3) Just like a story, there should be a beginning, a middle & an end

Beginning

  • The opening paragraph needs to be short and snappy, telling the recruiter exactly why you’re writing to the. Also useful to let them know how you found out about the role.
  • EXAMPLE – ‘I would like to be considered for the position of Digital Marketing Executive, as advertised on milkround.com

Middle

  • Why are you the right candidate for the job? Your second paragraph should answer this question by highlighting the relevant qualifications and experience that you possess.
  • Cover as many skills as possible from the job description in this paragraph – make a list and cross them off when you feel like you’ve covered each skill.
  • What can you do for the organisation? What are you bringing to the table? Consider it an opportunity to brag about what you can do for them by expanding on vital sections of your CV.

End

  • Recap and recognition; remind them why you’re the right guy for the job and thank them for considering your application.
  • Sign it off ‘Yours sincerely‘ and your name.

4) Keep it short and snappy

  • A cover letter should never exceed one side of A4. Why? 46% of employers prefer half a page of A4, 26% of which prefer it was even less than this. 

5) No crazy fonts!

  • When it comes to presentation, go with a simple and easy to read font which ensures the recruiter can easily scan through your cover letter.

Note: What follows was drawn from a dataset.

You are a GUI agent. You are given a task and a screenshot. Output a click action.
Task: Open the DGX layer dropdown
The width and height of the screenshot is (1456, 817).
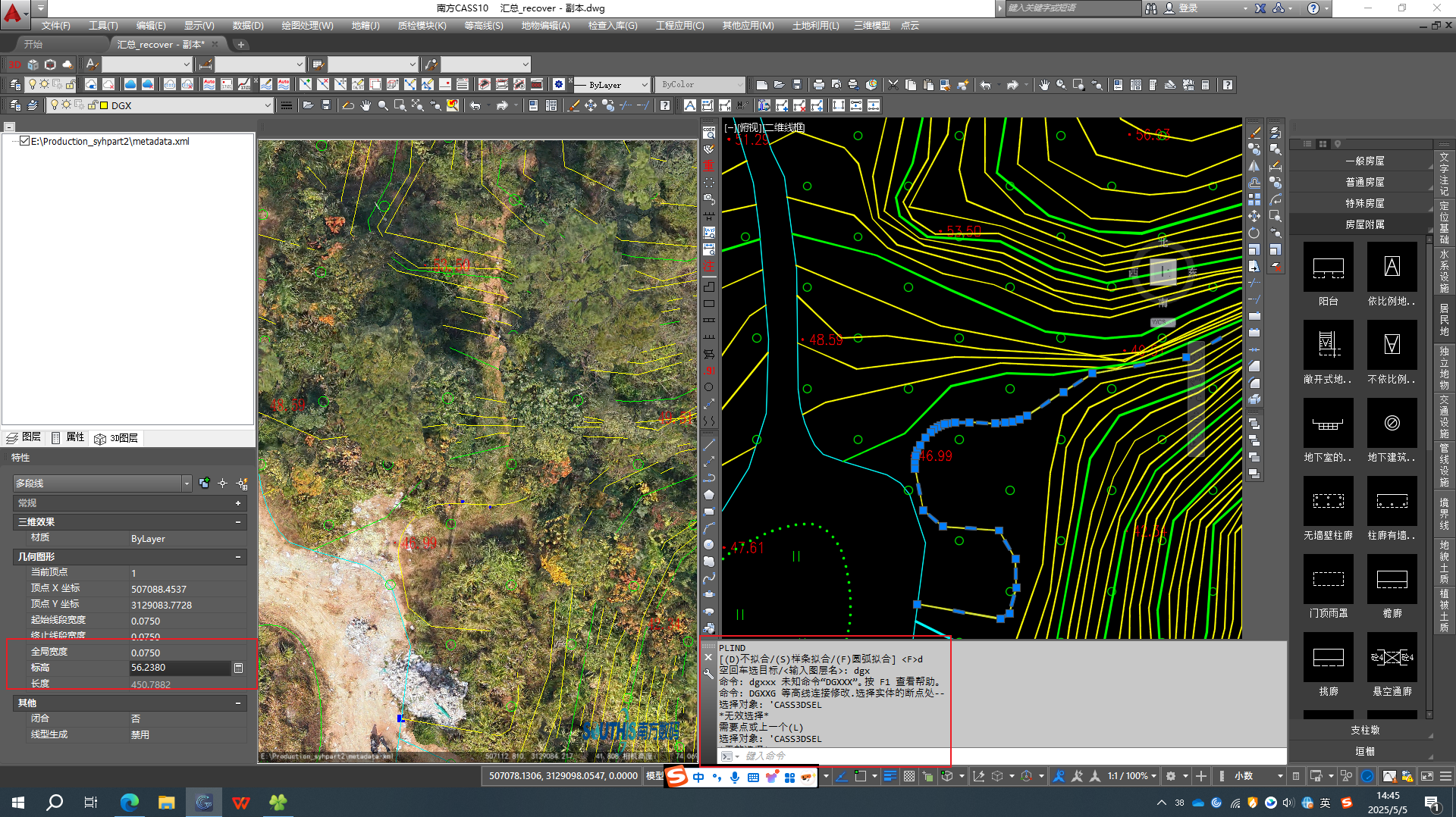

6) Include practical examples

  • When you’re bragging about how great you are you should always demonstrate the impact of your skills with practical examples.
  • Performance based examples are ideal as they are quantifiable and proves your effectiveness.

7) Tailor it every time

  • If you don’t tailor your cover letter to each job you apply to, you’re unlikely to progress to the next stage.
  • Use the job description and person specification to shape your cover letter to bag yourself an interview.

8) Send as a PDF

  • Avoid formatting errors with word docs by sending as a PDF – they’re also a locked document, meaning no one can edit your cover letter without your knowledge.
  • Also, pretty much any device connected to wifi can download a PDF nowadays so no need to worry about that.

9) Proofread before sending

  • As referenced in a recent article, The 10 Commandments of CV Writing, you should never send your CV or covering letter to a potential employer without proofreading it beforehand.
  • Look out for spelling and grammar errors as well as formatting issues – due to the sheer volume of applications for each job vancacy, recruiters look for reasons to filter applicants out – don’t give them an excuse to rule you out at the first hurdle.